ACTIVITY: Rewrite the lines from the one containing "pixels, height=950 pixels." through the one containing "Looking at the image, I should click on (702, 762).", inclusive, and change "Image resolution" to "Screen resolution" while keeping everything else the same. Leave the pictures out of your answer.

DATA TO PROCESS:
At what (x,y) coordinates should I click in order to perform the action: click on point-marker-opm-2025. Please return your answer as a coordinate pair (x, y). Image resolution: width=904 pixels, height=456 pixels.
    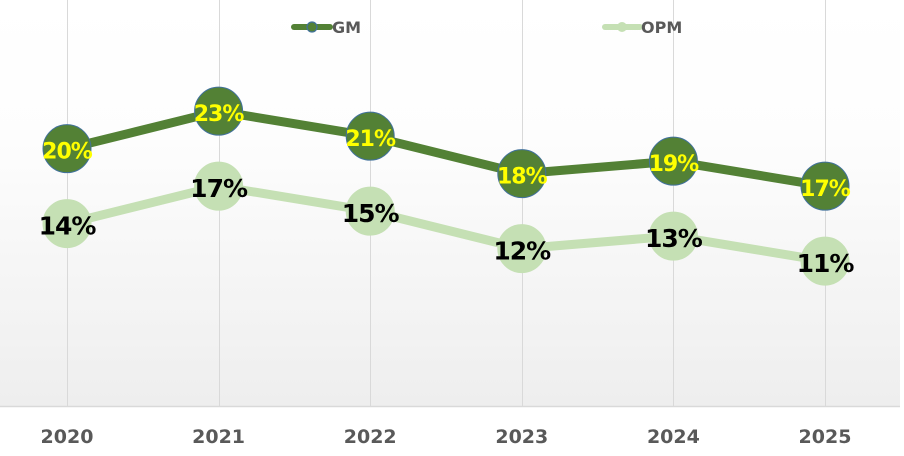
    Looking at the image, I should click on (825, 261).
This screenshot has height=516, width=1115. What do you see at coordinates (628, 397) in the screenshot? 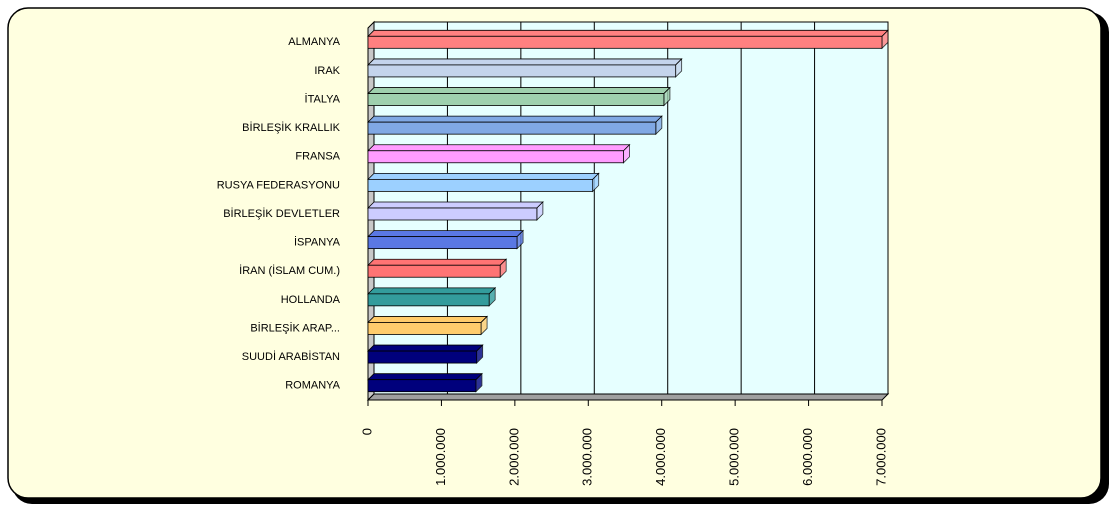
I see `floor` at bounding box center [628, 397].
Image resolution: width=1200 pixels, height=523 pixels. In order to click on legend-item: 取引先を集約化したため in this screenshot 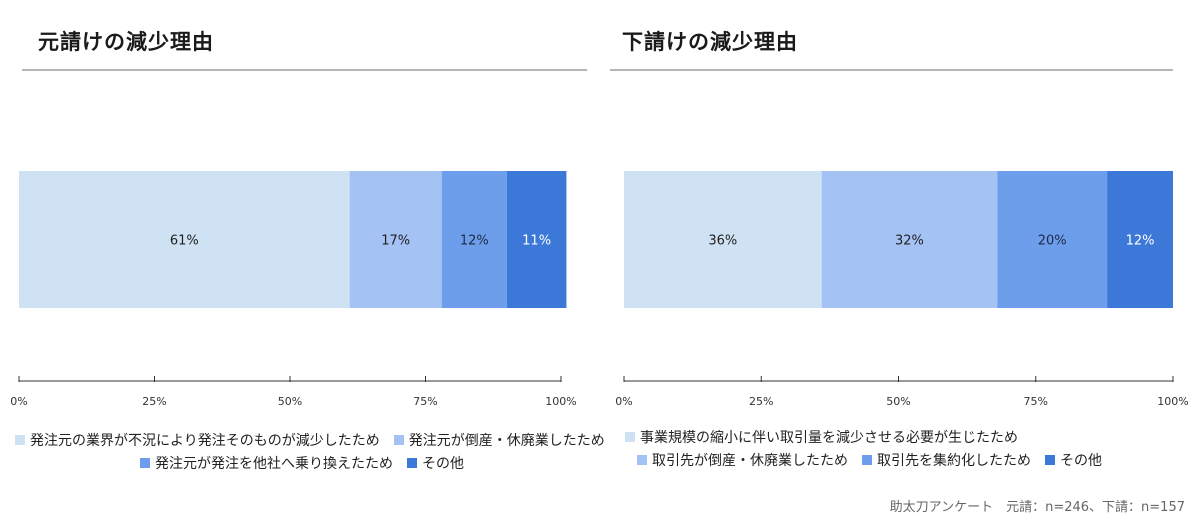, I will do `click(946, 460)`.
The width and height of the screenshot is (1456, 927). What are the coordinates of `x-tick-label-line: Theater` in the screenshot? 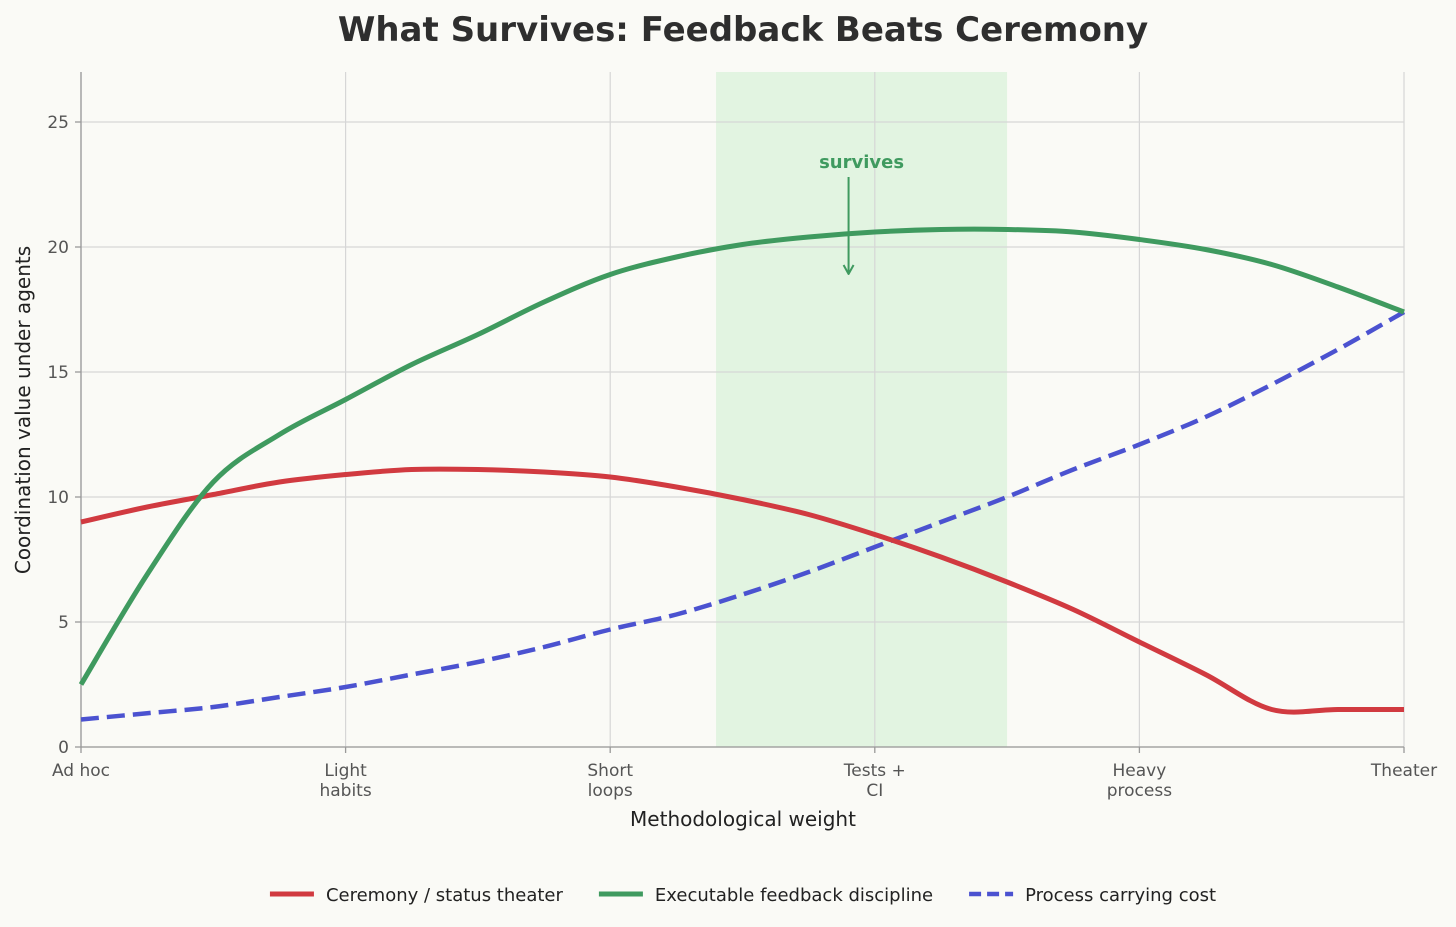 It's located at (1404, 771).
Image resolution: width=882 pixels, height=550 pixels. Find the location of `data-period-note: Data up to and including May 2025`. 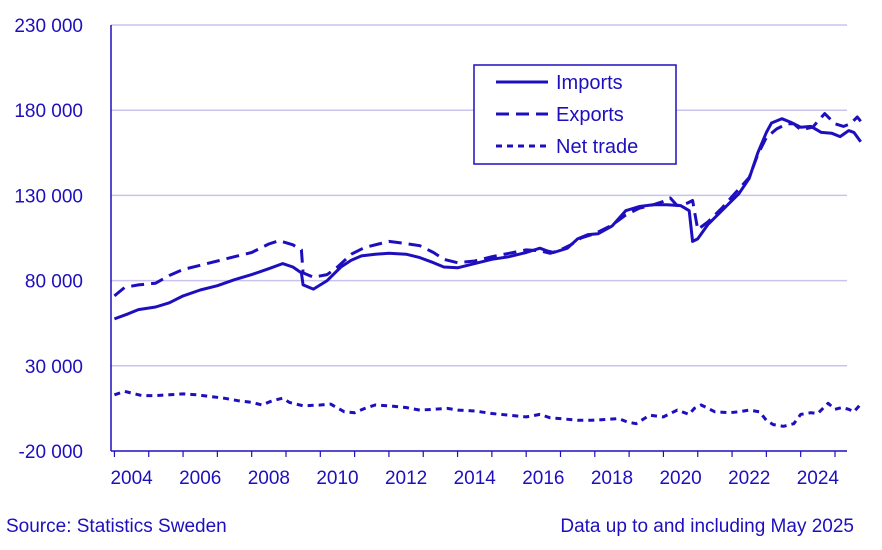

...

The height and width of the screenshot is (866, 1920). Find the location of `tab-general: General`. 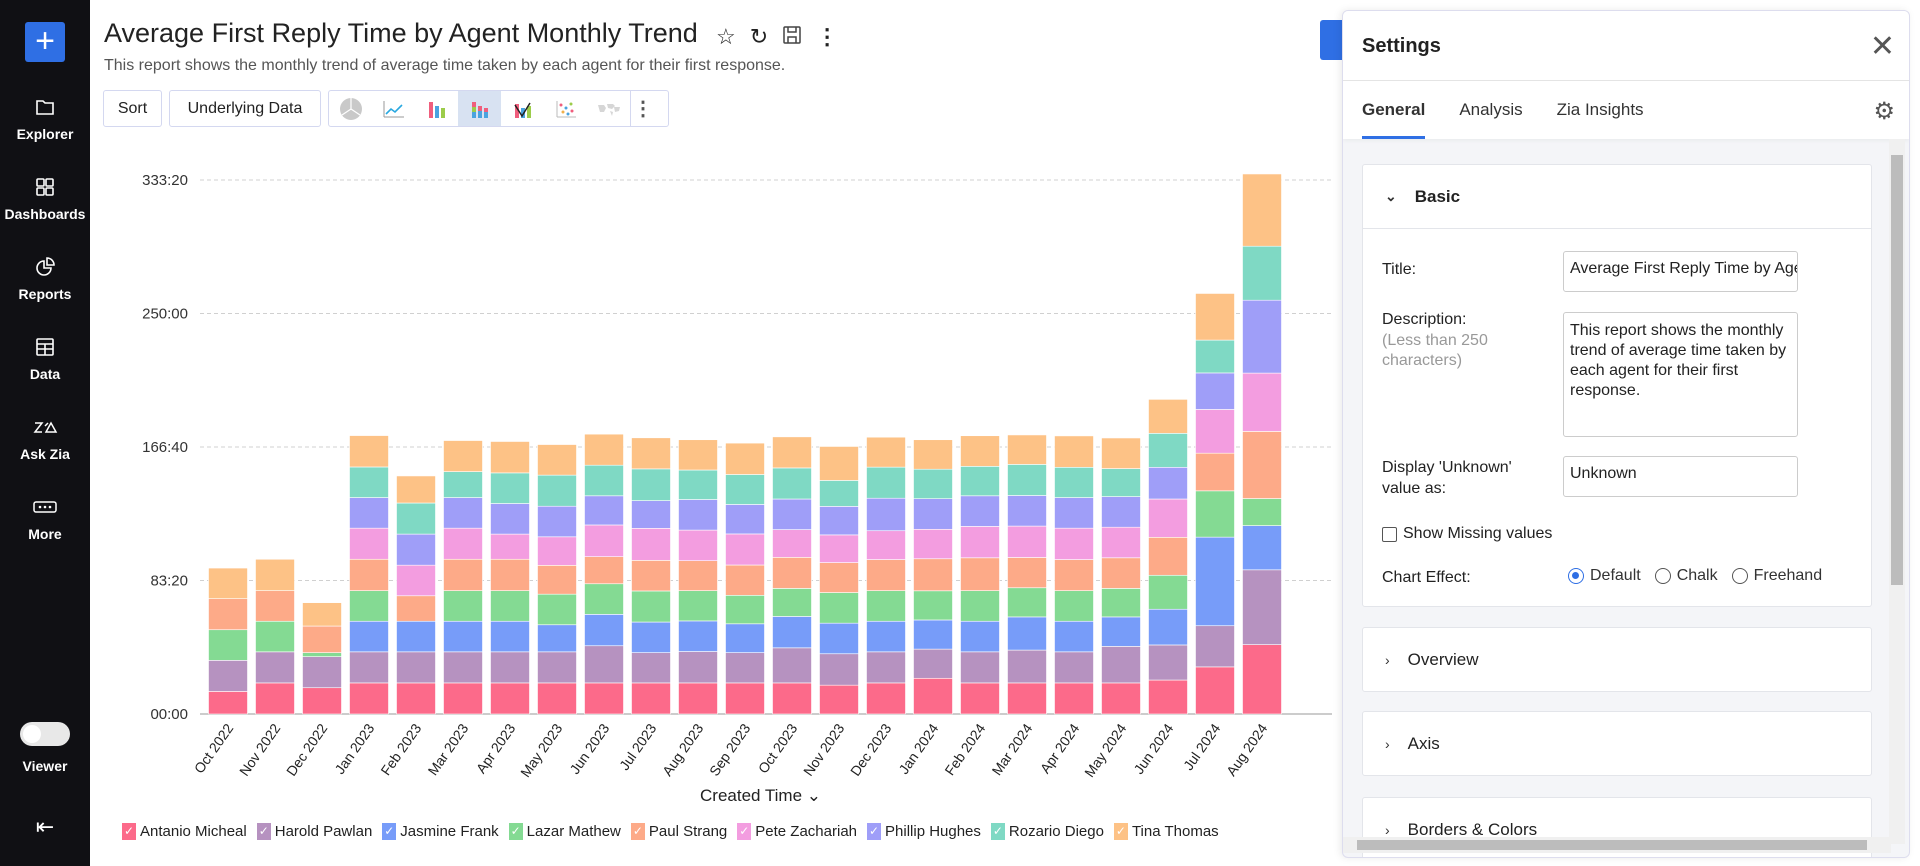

---

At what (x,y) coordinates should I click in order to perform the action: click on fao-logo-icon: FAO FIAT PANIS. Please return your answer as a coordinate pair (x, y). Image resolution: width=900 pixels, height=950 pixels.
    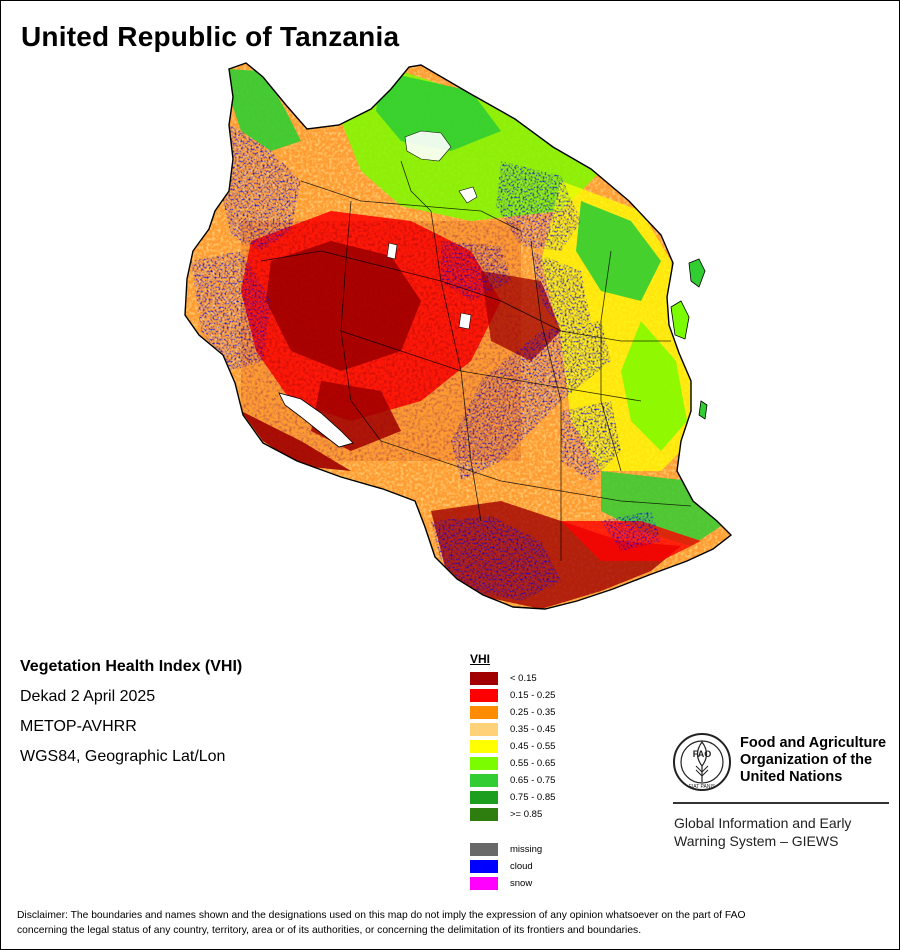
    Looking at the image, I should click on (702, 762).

EXPECTED OUTPUT:
At what (x,y) coordinates should I click in order to perform the action: click on fao-logo-icon: FAO FIAT PANIS. Please return your answer as a coordinate pair (x, y). Screen resolution: width=900 pixels, height=950 pixels.
    Looking at the image, I should click on (702, 762).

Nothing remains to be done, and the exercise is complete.